───── Record excerpts

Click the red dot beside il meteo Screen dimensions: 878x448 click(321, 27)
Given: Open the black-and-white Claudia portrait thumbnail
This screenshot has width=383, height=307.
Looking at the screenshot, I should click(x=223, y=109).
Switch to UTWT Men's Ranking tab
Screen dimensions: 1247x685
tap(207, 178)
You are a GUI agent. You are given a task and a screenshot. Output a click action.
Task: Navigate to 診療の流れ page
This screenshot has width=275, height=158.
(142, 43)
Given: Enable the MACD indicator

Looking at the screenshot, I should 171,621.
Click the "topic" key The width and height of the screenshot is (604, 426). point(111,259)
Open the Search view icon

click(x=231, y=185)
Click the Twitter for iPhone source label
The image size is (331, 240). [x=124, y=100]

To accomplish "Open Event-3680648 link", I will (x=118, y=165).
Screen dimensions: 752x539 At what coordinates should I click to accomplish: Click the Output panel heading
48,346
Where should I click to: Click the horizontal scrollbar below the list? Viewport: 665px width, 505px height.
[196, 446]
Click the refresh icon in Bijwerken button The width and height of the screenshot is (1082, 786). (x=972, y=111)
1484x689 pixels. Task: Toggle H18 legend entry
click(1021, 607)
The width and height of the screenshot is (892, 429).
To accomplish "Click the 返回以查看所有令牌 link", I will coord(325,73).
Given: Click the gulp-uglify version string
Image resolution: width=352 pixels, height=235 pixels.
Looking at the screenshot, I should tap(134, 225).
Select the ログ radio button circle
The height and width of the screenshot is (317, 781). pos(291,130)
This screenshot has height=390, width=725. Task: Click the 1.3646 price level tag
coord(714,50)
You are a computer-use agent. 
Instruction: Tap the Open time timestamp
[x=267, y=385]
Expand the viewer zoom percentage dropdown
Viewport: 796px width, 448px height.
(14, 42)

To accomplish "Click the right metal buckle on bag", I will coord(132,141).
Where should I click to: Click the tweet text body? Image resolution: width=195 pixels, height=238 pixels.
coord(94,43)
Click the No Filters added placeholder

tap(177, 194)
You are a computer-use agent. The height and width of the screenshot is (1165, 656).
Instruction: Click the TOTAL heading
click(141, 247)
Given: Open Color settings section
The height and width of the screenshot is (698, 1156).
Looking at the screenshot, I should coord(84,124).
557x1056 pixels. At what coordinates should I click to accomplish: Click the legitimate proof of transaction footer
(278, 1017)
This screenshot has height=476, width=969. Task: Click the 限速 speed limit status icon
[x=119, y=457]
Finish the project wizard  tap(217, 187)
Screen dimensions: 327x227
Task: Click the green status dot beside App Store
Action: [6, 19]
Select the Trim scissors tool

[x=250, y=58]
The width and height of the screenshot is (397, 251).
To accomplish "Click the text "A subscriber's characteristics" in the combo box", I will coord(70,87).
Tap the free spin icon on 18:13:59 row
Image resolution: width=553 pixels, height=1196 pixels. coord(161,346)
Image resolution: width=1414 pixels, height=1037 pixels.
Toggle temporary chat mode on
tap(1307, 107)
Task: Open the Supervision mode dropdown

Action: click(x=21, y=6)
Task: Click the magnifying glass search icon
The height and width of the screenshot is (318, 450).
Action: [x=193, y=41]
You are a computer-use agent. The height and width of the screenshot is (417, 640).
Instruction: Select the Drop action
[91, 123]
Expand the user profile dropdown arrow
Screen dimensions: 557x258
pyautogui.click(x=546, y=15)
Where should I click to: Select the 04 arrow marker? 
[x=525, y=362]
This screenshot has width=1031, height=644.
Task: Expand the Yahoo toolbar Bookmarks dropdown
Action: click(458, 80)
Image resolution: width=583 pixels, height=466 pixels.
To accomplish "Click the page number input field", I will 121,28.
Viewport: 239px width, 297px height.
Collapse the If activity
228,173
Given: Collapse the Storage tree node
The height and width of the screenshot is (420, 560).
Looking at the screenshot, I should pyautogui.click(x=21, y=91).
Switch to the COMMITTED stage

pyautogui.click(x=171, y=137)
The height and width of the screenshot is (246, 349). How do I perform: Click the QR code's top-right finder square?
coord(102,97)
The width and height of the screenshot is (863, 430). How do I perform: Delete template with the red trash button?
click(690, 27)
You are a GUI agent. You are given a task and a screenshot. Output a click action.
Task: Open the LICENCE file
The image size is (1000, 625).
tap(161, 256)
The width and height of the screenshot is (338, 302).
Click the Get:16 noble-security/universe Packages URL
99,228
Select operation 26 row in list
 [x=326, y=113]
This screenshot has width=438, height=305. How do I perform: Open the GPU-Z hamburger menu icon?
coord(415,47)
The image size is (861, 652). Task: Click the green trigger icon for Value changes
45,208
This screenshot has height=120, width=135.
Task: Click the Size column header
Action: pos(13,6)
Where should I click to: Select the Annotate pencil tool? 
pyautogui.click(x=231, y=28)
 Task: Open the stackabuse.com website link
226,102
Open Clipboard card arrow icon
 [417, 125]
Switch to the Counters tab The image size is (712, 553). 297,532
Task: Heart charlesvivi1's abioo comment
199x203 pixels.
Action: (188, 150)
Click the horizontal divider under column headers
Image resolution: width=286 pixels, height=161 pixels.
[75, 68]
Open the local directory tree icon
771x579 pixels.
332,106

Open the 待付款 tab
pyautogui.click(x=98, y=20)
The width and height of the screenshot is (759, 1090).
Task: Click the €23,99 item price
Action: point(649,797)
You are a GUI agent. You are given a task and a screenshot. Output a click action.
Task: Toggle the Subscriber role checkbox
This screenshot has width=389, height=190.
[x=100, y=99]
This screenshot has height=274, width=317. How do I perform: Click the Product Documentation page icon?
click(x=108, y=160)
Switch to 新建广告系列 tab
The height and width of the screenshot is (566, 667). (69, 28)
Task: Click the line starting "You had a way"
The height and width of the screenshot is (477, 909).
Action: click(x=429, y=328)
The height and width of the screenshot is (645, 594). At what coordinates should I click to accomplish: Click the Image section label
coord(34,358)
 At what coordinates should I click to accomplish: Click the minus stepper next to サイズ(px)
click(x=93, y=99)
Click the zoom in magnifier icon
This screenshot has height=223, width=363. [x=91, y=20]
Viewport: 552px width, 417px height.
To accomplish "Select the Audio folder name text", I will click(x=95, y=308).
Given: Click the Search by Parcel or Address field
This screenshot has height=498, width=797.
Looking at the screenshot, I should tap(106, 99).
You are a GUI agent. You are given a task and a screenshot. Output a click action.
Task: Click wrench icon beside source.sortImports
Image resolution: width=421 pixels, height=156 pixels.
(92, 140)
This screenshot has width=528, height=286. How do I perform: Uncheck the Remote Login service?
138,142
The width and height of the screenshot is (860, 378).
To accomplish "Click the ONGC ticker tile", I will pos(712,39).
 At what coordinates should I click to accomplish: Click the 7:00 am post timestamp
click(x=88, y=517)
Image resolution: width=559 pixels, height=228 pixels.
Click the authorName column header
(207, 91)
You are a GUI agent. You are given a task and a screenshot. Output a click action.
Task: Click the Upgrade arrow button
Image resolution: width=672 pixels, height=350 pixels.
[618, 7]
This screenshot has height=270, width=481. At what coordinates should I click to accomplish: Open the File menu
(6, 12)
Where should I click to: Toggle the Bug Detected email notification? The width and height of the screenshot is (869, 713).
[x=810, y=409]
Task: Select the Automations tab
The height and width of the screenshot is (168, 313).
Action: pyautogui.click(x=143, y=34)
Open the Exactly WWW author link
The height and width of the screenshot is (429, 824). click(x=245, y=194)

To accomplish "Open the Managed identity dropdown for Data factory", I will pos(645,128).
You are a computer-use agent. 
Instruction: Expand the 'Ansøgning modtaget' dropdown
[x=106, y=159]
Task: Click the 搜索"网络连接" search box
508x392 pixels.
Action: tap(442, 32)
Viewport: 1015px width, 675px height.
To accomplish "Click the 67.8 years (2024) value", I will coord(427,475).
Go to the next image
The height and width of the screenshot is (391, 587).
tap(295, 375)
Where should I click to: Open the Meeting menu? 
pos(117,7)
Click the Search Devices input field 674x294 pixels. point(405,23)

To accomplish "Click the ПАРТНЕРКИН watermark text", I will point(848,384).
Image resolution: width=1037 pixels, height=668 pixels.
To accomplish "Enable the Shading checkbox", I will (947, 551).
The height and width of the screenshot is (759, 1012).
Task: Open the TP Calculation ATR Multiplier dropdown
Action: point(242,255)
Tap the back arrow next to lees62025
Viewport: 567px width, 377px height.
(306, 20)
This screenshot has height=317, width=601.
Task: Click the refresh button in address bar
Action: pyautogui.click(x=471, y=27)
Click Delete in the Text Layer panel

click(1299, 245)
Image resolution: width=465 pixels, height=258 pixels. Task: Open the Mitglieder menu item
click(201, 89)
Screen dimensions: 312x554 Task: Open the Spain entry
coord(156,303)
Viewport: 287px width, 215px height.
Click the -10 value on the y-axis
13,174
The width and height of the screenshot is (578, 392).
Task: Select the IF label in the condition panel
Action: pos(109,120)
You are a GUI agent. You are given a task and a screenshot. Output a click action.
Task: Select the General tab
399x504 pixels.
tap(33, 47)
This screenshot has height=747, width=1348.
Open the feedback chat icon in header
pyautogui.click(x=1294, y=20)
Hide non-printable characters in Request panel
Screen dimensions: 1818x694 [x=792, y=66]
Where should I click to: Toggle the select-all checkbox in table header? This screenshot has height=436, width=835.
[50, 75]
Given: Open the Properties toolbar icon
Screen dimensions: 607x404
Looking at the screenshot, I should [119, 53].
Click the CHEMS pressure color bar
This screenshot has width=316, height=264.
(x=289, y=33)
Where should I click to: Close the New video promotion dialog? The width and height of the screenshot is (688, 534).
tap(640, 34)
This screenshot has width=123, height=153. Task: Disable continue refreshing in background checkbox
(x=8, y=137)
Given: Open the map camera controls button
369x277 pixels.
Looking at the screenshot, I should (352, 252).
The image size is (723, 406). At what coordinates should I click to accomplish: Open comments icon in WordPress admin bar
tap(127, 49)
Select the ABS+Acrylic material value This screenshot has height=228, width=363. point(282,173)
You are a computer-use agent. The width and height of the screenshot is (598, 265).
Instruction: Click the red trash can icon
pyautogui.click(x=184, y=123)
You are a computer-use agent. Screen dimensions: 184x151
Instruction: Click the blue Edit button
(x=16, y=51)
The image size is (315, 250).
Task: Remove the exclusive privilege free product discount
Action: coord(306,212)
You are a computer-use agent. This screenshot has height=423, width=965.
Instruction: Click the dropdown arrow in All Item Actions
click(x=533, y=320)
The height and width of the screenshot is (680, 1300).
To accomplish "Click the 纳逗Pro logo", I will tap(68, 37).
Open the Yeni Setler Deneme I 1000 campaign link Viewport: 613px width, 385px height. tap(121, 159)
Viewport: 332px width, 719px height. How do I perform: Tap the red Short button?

──────────

**Problem:** Copy out the lines above that hold the string "field".

**Output of the exercise:**
To accomplish "Click the page number input field", I will 121,28.
Given: Click the Search by Parcel or Address field
Click the Search Devices input field 674x294 pixels. point(405,23)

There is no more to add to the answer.